I. Un peuplement ancien

Les premiers habitants du Botswana furent les San , appelés Bosjesmannen (hommes de la brousse) par les Hollandais, d'où leur surnom anglais de « Bushmen » et français de « Bochimans ». Souvent caricaturés comme des bons sauvages, comme l'illustre le film de Jamie Uys « Les Dieux sont tombés sur la tête » 1 ( * ) ; les San sont aujourd'hui très peu nombreux (30.000 à 40.000 environ, soit moins de 2 % de la population).

Les San furent en effet rejoints entre le Ier et le IIème siècle de notre ère par des agriculteurs et des pasteurs Bantous , originaires du Cameroun et du bassin du Tchad, qui contournèrent le Kalahari, mais occupèrent progressivement une large part de l'Afrique du Sud ainsi que les rives des fleuves (Molopo, Limpopo, Chobe), qui constituent les frontières méridionales et septentrionales du Botswana actuel. Ces différents peuples semblent avoir entretenu des relations amicales, commerçant et se mariant librement entre eux. De même, les différends politiques entre tribus Bantous se réglaient souvent à l'amiable, ceux qui n'obtenaient pas satisfaction partant simplement s'établir ailleurs, accompagnés de leurs partisans.

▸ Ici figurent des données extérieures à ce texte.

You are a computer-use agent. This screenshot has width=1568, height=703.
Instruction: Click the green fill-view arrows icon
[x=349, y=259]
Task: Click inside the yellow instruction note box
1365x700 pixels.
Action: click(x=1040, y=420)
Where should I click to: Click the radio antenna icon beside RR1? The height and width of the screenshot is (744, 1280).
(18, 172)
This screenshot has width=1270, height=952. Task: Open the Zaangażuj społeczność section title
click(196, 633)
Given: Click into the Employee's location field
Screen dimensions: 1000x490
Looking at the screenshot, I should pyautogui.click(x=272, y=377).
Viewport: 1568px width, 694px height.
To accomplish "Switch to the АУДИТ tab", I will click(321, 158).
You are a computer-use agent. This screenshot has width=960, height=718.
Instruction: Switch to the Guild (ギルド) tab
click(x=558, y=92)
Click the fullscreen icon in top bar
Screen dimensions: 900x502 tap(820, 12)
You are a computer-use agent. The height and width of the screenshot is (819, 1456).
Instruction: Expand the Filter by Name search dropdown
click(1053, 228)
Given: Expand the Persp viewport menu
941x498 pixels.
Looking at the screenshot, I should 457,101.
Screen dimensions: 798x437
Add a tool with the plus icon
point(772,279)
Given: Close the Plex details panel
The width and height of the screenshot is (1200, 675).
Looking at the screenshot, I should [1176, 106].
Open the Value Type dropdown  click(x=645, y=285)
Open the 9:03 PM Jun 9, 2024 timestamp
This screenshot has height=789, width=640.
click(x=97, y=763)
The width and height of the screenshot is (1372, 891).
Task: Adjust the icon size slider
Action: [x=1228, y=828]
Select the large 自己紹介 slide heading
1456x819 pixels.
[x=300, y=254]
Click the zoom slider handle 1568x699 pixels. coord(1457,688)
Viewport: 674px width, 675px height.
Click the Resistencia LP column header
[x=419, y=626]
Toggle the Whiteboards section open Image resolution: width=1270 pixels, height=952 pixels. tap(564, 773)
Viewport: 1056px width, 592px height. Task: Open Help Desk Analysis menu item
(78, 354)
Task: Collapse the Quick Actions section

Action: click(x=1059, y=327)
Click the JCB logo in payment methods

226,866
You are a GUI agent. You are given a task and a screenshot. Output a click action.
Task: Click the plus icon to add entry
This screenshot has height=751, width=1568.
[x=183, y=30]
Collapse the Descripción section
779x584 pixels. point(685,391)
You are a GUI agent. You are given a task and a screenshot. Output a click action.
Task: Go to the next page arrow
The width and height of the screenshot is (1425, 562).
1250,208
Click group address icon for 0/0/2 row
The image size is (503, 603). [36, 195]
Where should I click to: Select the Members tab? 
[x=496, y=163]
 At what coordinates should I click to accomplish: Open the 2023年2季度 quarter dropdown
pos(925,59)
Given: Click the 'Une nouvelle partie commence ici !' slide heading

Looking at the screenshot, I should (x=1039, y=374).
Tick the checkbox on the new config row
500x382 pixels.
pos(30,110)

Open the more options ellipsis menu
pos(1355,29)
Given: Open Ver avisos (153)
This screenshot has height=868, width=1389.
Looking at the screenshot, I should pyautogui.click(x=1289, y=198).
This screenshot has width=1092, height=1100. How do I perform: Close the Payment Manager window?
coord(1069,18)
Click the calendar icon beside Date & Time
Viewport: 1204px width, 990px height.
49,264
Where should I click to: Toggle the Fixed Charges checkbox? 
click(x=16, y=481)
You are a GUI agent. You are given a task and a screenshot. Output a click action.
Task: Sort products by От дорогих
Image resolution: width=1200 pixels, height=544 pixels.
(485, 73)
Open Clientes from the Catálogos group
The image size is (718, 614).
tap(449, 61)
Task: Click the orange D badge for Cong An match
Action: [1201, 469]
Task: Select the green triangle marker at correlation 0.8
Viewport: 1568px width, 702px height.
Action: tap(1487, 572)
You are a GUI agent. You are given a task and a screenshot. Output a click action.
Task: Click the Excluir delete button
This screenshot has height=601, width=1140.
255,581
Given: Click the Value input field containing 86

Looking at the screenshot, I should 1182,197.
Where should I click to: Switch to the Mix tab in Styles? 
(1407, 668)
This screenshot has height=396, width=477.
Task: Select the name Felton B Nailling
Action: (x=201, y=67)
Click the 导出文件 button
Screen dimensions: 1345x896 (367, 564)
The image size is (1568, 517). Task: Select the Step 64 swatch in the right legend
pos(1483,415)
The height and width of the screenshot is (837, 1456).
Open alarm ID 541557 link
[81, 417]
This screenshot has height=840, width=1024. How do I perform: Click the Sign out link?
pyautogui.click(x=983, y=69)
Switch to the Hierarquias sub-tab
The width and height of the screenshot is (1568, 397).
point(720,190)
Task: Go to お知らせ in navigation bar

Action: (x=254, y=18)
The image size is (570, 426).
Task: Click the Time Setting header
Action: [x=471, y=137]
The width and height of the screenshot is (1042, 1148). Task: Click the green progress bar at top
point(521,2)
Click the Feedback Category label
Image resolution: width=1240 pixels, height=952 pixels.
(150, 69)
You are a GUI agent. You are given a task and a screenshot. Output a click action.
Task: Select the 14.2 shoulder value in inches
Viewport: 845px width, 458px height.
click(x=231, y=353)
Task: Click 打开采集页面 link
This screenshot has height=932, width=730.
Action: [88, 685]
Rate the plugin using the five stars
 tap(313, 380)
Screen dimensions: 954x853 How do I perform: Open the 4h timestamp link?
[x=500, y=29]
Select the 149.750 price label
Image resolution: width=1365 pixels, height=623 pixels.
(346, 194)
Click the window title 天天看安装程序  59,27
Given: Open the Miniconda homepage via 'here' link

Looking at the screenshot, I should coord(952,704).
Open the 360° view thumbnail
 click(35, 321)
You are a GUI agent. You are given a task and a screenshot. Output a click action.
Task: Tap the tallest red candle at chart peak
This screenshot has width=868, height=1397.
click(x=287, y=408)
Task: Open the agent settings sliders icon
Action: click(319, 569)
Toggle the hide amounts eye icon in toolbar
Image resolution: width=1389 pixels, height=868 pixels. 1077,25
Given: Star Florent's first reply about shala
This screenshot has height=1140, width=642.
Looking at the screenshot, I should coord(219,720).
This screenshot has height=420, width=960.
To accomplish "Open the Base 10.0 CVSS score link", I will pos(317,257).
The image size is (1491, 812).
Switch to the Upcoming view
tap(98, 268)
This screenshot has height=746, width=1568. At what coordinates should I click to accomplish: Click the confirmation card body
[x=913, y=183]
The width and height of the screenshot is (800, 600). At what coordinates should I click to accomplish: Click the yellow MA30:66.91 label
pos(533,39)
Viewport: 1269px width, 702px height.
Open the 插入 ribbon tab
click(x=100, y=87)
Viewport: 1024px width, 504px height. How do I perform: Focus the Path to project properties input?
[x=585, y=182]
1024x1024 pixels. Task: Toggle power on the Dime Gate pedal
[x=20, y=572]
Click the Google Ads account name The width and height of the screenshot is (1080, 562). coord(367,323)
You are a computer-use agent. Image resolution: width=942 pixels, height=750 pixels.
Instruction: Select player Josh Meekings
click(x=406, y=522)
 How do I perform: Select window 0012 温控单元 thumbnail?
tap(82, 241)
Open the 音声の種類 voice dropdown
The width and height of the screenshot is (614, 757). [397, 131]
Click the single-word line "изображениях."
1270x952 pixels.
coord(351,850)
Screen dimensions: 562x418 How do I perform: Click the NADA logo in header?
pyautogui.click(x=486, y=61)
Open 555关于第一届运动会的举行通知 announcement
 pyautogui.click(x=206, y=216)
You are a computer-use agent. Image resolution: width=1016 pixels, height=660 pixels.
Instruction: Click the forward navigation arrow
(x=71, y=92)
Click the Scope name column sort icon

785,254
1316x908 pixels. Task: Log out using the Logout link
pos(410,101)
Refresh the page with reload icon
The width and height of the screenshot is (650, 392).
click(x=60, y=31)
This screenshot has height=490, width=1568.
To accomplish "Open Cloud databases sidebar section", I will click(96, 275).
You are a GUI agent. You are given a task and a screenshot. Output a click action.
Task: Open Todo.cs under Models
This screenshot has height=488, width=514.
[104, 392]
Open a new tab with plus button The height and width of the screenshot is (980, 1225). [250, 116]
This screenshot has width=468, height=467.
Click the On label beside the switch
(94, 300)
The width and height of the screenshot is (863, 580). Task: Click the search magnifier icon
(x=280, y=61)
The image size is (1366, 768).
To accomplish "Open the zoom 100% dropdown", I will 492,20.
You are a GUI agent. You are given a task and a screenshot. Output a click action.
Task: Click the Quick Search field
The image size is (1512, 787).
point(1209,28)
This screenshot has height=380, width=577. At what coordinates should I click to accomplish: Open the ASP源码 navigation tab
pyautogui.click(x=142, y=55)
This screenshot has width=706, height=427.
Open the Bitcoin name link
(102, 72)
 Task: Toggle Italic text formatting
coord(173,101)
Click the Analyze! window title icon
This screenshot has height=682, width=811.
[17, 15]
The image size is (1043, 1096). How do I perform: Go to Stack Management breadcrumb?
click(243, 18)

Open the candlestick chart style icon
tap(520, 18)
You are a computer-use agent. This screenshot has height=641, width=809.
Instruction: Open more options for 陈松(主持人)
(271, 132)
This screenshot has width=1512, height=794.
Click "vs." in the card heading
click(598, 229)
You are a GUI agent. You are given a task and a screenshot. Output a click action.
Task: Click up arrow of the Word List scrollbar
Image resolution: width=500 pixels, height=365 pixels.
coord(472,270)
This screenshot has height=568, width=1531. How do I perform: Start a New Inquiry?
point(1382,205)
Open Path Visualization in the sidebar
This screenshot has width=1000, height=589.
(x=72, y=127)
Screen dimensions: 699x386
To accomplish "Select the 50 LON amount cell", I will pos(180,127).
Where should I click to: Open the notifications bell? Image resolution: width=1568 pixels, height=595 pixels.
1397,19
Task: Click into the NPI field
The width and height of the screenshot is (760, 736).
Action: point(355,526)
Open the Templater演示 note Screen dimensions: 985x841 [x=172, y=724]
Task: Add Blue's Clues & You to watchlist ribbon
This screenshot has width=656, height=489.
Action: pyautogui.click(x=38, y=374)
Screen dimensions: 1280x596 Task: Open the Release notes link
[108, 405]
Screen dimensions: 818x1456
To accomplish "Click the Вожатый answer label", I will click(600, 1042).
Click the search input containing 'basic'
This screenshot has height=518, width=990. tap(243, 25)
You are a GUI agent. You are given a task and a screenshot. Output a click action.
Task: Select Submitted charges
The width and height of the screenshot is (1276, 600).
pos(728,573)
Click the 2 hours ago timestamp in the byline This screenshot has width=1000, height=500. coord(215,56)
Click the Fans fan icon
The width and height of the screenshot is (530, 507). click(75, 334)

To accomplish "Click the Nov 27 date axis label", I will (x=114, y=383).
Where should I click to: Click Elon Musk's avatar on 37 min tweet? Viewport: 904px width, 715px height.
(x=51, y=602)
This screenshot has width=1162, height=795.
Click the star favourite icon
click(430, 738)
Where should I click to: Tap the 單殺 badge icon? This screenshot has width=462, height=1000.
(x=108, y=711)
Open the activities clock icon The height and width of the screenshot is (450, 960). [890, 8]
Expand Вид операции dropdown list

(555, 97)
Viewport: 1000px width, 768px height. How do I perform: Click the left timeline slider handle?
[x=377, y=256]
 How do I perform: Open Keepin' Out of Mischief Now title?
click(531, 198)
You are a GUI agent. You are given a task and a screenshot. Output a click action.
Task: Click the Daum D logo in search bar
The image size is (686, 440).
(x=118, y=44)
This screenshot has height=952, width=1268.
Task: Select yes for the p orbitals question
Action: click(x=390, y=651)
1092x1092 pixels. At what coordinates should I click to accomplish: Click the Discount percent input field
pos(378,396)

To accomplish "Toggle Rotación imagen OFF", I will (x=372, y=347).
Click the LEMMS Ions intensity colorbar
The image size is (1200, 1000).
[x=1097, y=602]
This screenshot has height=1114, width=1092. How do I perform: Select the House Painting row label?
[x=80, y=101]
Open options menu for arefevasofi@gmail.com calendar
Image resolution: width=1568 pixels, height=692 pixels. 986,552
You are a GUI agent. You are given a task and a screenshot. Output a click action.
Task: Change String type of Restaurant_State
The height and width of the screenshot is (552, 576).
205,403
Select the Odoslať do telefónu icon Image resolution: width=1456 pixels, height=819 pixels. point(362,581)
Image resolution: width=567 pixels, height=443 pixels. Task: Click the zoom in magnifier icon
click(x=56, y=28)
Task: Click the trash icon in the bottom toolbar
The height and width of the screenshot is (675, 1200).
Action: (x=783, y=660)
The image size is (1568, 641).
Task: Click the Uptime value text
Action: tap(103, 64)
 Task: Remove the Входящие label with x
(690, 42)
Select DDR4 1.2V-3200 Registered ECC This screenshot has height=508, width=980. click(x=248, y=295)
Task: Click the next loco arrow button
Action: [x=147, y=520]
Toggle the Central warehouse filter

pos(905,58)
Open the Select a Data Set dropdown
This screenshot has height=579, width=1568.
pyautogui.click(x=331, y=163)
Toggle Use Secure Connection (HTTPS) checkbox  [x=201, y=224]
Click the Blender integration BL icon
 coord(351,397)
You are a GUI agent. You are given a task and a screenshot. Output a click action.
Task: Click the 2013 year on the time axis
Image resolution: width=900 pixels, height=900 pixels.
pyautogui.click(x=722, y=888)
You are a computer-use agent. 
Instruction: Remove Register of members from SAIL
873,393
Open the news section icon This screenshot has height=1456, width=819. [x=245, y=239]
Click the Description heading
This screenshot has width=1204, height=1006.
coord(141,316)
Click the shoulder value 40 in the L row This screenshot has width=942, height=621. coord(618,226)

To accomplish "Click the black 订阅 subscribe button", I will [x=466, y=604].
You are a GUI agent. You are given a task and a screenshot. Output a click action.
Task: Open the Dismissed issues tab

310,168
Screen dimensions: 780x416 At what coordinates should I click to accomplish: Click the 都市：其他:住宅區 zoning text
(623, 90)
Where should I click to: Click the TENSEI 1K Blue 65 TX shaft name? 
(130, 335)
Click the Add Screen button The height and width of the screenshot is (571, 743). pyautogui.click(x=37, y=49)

Cette relative harmonie fut rompue au début du XIXème siècle. La croissance des différentes populations avait en effet conduit à l'occupation de tous les bons pâturages en bordure du Kalahari, rendant la fragmentation pacifique impraticable. En outre, la région fut soumise à deux pressions belliqueuses venues de l'est - les Zoulous -, puis du sud - les Boers -.

LES PEUPLEMENTS D'AFRIQUE AUSTRALE EN 1800

Source : Marie LORIE, Le Botswana, Editions Karthala, 1994.

Dispersées, et sans armée organisée, les tribus Batswana (un sous-groupe Bantou) durent alors fuir le nord de l'Afrique du Sud pour s'établir dans l'ensemble du Botswana actuel, en raison des guerres de conquêtes (« difaquane ») 2 ( * ) , déclenchées en 1818 par le roi Zoulou Shaka Ier.

Pour se protéger, les Batswana se regroupèrent progressivement (la population de Shoshong, capitale du clan Ngwato aurait atteint 30.000 habitants en 1860), et fondèrent une société hautement structurée , dont l'organisation devait impressionner les missionnaires britanniques, et dont les principes (goût pour l'ordre, résolution pacifique des conflits, forte solidarité entre les membres des différents clans) imprègnent encore la société botswanaise contemporaine.

Les Batswana se heurtèrent ensuite aux Boers , venus du sud pour échapper à la tutelle britannique, qui les écrasèrent en 1852 à la bataille de Dimawe, et attaquèrent ensuite tous les villages qui ne voulaient pas se soumettre.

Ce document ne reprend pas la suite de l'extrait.